But what about doctors? How do the nation’s physicians feel about a public option as part of the health care bill?
Again, it depends on the poll, and two that came out recently had extremely different findings.
Last week, a Robert Wood Johnson Foundation poll of 2,130 doctors showed 73 percent favor some form of public option in a health care bill, while 27 percent don’t want a public option. Of the doctors favoring a public option, 63 percent want a mix of options like the Obama plan proposes, while 10 percent want a public option exclusively.

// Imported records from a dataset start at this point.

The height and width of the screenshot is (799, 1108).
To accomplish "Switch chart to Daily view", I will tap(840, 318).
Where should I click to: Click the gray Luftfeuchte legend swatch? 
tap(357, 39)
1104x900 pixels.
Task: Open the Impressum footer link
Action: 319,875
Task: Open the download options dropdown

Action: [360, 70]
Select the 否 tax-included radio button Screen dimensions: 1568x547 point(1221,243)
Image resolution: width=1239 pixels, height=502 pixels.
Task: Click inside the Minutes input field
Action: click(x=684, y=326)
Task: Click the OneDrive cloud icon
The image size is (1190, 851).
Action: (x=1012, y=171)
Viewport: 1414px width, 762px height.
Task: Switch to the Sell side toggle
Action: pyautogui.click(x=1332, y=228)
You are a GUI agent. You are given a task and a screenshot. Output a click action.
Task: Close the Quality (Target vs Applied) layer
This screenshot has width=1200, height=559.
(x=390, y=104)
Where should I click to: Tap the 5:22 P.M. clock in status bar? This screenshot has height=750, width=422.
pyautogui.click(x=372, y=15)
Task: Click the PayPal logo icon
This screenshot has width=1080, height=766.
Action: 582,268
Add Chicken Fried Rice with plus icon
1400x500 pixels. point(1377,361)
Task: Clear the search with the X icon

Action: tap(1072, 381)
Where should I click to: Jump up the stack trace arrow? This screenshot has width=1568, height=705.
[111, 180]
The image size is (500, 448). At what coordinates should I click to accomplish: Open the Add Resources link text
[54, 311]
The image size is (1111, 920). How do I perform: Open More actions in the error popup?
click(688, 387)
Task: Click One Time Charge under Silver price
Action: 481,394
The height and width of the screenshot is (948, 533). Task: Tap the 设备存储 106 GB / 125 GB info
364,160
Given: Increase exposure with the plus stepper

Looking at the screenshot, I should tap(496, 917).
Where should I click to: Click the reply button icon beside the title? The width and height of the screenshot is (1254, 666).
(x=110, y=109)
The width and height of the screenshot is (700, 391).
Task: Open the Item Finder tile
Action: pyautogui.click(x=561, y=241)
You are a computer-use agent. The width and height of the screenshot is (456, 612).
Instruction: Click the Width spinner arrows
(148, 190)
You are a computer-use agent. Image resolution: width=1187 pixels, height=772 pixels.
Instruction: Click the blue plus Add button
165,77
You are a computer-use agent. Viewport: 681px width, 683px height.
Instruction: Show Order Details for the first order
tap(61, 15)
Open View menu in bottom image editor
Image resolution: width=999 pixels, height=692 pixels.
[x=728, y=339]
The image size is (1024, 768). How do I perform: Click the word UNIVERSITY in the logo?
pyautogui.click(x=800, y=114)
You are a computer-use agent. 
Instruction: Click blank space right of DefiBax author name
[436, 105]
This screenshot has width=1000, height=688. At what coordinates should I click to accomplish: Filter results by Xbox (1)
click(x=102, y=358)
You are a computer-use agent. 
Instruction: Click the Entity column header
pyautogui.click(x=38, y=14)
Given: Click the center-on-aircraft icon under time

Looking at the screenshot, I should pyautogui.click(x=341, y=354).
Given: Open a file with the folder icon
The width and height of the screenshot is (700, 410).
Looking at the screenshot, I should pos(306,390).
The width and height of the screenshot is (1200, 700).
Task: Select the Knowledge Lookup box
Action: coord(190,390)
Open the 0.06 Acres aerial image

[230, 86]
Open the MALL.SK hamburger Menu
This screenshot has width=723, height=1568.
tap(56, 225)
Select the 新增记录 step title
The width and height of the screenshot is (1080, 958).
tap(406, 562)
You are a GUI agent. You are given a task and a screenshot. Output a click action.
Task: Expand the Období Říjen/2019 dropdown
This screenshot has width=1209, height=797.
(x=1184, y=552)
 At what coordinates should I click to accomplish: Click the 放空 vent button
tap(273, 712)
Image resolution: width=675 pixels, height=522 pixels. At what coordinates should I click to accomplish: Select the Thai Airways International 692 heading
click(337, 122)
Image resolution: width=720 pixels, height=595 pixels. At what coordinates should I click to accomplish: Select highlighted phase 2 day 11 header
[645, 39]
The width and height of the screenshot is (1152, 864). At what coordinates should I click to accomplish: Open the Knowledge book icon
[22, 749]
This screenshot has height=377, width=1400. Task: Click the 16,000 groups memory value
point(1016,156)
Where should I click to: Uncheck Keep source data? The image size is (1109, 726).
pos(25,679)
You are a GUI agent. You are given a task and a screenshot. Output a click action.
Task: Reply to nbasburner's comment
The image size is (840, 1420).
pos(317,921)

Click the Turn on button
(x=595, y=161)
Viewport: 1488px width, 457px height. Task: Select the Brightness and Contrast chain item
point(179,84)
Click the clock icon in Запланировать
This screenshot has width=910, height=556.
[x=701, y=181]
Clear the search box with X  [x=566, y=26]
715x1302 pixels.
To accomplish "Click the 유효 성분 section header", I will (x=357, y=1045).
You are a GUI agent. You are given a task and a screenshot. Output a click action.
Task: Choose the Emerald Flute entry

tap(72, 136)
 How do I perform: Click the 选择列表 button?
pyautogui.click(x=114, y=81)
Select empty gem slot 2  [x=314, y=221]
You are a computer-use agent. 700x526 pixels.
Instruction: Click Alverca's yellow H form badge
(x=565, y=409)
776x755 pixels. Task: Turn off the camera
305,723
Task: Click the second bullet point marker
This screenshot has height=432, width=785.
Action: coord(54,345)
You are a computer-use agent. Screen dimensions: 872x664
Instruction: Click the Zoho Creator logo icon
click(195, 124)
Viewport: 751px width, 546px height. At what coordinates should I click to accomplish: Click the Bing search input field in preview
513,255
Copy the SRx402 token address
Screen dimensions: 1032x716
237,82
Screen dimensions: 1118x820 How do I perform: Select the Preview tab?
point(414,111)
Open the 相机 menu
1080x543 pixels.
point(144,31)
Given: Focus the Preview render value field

Also out is a recent poll by Investors Business Daily, which reports that 45 percent of American physicians would quit if there’s a public option in the health reform bill.
Why the divergently different results?
Seems the Investors Business Daily survey was a mail-in poll that drew around 1,000 responses. Pollsters will tell you mail-in surveys usually only attract negative votes and a majority of respondents are usually older folks.
What makes the IBD poll more suspect is the survey question: “Do you believe the government can cover 47 million more people and it will cost less and the quality of care will be better?”
That confusing query is actually three questions in one.
And it should also be remembered that during the 2008 general election, an IBD poll showed John McCain would win 74 percent of the youth vote.
Hmmm.
• My libertarian side burrs up when both the Dems and Repubs propose “mandatory” health care insurance and a “penalty” for those who aren’t insured. At the same time, I understand where they’re coming from: The uninsured will still go to emergency rooms when they’re sick or injured, and you and I end up paying for that.
• When word slipped out that Manny Ramirez and former Red Sox teammate David Ortiz had tested for performance enhancers, Ramirez’s initial reaction was, uh, quizzical. “Me and David, we’re like two mountains,” Manny said. “We’re going to keep playing the game, and we’re going to keep doing good. We’re trying to move forward.” Manny, how do you couple the analogy “we’re like two mountains” with the declaration “We’re trying to move forward?”
• Oh, one other finding in the RWJ Foundation poll was that 55 percent of doctors surveyed, regardless of their medical specialty, favor expanding the Medicare start-up age to 55, instead of 65.
• According to the FDA, a single chocolate chip provides enough food energy for an adult to walk 150 feet. So, it would take about 55 of them to walk a mile. Of course, you’d have to walk another half-mile to burn off the calories consumed.
• Doesn’t it make you nervous when so many people believe they have the answer to everything?
• Florida State football coach Bobby Bowden will be 80 on Nov. 8. What keeps driving him to walk the sidelines? “After you retire,” Bowden notes, “there’s only one big event left — and I ain’t ready for that.”
• A year after the Wall Street collapse, here’s a key lesson: American capitalism’s biggest threat isn’t socialism, it’s continuing to police the market place half-heartedly or not at all.
• If you’re like me and can’t pass up an ol’ time diner, here’s an order that’s a lip-smacker: Adam and Eve on a raft, blowout patches with cow paste and motor oil, and a drawer. You just ordered two poached eggs on toast, pancakes with butter and syrup, and a cup o’ Joe ... er, coffee.
• “The sound of a kiss is not so loud as that of a cannon, but its echo lasts a great deal longer.” Oliver Wendell Holmes, the late Chief Justice and romantic, said it.
• Oklahoma’s Woody Guthrie was a prolific writer, who wouldn’t put down his pen until Hodgkin’s Disease made writing physically impossible. Last year, a Guthrie family member discovered a poem called “Love” that Woody wrote somewhere down the line. It’s a majestic piece that should be shared with all humanity.
n Make brownies. Oops, sorry, that sticky note wasn’t supposed to make it into this column!